Your answer must consist solely of the line containing "Viewport: 421px width, 395px height." and each line after it through the end of the data, copied exactly.

SOURCE MATERIAL —
>>>

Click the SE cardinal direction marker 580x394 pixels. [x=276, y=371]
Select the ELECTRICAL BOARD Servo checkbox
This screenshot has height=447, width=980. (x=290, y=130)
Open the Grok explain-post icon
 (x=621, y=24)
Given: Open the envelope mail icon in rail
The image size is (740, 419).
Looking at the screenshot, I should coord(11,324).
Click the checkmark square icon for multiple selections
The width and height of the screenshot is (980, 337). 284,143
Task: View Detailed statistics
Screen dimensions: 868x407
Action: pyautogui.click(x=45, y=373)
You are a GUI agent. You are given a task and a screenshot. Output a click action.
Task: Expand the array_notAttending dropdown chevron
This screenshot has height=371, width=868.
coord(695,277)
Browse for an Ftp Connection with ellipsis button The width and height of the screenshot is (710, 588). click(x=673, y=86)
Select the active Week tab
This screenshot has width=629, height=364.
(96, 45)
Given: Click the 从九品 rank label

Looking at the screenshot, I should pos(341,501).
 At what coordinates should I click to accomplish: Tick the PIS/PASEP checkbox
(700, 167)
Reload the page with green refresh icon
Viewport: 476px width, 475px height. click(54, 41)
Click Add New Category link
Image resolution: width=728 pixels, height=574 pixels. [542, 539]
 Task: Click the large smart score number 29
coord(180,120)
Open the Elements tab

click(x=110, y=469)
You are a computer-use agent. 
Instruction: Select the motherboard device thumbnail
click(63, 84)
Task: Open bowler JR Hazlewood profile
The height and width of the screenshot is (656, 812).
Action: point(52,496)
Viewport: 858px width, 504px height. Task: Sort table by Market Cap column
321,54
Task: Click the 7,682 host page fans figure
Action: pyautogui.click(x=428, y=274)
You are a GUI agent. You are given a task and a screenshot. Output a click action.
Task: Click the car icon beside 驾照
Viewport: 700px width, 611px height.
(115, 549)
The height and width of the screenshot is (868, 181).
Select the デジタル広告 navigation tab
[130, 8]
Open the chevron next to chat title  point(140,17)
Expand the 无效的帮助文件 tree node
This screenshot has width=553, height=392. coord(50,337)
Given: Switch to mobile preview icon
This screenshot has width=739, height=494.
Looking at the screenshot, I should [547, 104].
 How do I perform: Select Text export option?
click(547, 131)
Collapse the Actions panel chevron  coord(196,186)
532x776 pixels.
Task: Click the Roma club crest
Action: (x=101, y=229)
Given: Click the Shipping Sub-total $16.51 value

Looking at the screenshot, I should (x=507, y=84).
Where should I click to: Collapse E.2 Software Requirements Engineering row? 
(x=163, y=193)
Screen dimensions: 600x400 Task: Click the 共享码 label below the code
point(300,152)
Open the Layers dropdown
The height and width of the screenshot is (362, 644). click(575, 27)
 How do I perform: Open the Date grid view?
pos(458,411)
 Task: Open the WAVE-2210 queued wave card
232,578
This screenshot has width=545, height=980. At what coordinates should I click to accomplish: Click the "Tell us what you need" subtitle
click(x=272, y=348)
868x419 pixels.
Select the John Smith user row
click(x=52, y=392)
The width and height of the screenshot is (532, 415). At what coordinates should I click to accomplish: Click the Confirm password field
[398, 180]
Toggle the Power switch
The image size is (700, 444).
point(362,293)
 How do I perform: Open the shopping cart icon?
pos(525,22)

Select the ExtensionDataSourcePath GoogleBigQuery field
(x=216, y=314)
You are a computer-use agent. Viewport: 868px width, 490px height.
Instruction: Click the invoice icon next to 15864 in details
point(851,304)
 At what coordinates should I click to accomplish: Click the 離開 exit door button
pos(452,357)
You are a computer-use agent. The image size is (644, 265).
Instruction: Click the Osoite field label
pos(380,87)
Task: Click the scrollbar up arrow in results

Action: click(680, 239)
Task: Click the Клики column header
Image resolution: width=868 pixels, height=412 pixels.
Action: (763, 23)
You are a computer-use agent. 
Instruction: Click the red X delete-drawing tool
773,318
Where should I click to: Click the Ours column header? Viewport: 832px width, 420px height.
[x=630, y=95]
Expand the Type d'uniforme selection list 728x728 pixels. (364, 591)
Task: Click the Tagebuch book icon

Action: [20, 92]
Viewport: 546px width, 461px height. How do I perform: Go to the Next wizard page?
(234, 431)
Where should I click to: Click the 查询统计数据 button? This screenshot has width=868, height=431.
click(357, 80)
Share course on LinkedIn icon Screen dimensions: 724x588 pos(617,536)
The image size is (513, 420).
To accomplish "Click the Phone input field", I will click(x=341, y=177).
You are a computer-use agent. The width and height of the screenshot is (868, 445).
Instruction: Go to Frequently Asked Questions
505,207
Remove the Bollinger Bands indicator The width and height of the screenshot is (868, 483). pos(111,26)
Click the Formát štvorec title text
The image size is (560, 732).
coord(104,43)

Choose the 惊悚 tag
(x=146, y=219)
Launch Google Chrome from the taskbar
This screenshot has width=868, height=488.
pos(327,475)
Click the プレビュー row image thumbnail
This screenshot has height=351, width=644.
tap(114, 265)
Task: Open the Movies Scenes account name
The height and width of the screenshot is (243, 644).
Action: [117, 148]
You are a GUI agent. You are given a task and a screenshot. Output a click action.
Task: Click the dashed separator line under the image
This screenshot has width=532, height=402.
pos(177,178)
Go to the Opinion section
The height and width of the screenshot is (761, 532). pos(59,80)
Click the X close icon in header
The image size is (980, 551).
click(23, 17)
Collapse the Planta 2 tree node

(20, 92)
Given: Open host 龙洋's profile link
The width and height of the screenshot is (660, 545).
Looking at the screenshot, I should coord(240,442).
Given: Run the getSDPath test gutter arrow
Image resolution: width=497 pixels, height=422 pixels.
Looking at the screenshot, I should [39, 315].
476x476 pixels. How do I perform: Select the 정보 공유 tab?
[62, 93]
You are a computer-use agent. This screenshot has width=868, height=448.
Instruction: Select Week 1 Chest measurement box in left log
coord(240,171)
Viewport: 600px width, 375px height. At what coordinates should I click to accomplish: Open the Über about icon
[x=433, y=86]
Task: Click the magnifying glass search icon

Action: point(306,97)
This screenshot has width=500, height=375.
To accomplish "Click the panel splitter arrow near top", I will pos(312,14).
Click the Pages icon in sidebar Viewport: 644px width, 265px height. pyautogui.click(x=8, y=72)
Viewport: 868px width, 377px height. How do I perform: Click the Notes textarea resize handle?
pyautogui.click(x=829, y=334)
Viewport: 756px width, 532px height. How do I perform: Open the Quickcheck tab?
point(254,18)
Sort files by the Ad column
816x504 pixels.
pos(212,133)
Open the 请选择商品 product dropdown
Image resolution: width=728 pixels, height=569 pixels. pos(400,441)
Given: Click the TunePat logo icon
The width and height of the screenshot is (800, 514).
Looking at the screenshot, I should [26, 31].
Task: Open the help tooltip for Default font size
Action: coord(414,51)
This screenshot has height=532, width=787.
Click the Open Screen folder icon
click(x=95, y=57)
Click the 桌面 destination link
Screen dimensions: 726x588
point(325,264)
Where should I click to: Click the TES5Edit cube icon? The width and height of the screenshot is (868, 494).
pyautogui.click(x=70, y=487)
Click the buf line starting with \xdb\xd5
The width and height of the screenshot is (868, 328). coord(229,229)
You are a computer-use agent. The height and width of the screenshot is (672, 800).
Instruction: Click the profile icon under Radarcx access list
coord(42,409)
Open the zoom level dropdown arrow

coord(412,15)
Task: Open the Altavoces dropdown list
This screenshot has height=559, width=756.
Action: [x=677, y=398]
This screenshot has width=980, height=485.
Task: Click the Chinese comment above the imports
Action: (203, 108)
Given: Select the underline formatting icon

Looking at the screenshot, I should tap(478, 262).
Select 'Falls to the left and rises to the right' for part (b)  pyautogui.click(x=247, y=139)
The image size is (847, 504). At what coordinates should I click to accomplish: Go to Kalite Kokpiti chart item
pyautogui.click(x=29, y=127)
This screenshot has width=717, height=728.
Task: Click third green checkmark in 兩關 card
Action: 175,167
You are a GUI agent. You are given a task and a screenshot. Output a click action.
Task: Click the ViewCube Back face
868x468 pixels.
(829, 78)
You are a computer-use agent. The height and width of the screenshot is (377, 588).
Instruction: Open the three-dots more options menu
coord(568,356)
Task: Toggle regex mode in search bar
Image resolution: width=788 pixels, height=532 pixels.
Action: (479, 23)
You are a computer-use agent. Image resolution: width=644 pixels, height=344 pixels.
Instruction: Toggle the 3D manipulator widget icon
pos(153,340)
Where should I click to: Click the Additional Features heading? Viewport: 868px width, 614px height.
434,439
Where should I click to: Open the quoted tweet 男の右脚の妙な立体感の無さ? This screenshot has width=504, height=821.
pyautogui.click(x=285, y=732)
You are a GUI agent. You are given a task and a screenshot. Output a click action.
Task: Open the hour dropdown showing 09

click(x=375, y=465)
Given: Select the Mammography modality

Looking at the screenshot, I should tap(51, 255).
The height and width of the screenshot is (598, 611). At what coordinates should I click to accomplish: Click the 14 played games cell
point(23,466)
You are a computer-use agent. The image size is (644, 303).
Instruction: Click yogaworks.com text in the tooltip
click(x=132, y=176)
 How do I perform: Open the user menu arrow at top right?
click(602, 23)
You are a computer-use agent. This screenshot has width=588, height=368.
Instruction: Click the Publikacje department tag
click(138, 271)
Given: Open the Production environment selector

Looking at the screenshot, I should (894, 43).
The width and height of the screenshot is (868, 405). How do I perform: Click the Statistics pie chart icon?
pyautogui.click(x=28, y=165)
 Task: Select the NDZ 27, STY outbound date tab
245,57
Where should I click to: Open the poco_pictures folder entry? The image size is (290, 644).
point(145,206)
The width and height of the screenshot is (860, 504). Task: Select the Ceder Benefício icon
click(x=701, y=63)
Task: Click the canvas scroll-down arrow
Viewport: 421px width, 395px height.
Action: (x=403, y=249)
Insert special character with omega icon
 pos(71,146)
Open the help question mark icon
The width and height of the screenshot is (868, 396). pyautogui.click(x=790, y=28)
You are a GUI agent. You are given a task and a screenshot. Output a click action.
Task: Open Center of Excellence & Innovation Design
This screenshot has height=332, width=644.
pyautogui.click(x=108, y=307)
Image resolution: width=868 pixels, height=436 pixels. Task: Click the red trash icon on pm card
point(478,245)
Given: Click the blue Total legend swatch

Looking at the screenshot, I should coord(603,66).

<<<

RESULT FOR THIS TASK —
Viewport: 421px width, 395px height.
Action: (x=403, y=249)
Insert special character with omega icon
 pos(71,146)
Open the help question mark icon
The width and height of the screenshot is (868, 396). pyautogui.click(x=790, y=28)
You are a GUI agent. You are given a task and a screenshot. Output a click action.
Task: Open Center of Excellence & Innovation Design
This screenshot has height=332, width=644.
pyautogui.click(x=108, y=307)
Image resolution: width=868 pixels, height=436 pixels. Task: Click the red trash icon on pm card
point(478,245)
Given: Click the blue Total legend swatch

Looking at the screenshot, I should coord(603,66).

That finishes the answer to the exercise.